In “Jewish Mom Genes,” Mara Altman writes about having the antithesis of the stereotypical Jewish mother–and finding out that her mother had deliberately made herself un-neurotic because her own mother had been so overbearing. It’s a thoughtful piece that weighs stereotypes against individual experiences, and, perhaps contrary to the premise of the title that we all share similar experiences, individual voices win the day.

I’d be lying if I didn’t tell you that some of the moms in these essays sound either too cookie-cutter or, alternatively, batshit crazy. I don’t want to single any of them out, for fear of being tracked down and having my nail polish remover replaced with acid, but…yikes. There are essays in this collection that cover the well-worn ground of moms calling too frequently, moms demanding that their daughters get married and have children of their own, etc., etc.

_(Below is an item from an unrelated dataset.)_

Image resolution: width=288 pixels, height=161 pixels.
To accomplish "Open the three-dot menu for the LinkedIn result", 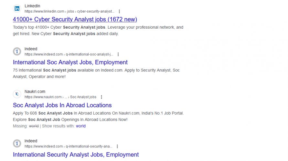I will tap(120, 12).
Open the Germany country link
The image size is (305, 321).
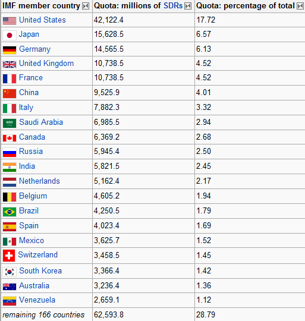point(34,49)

And this is where I’m going to venture the fairly uncontroversial opinion that there is a big difference between loving and being overbearing. The latter is undesirable; the former, there really can’t be enough love in the world.

Sometimes, we all know, loving your children “too much” just means that it is painful to do so–that by the very nature of giving birth to people separate from yourself, sometimes you have to watch people you love make mistakes, trip and fall, and break their hearts. And loving them too much means your heart beats with theirs and you feel their pain as well as their joy. It’s good, it hurts, and we wouldn’t trade it for anything.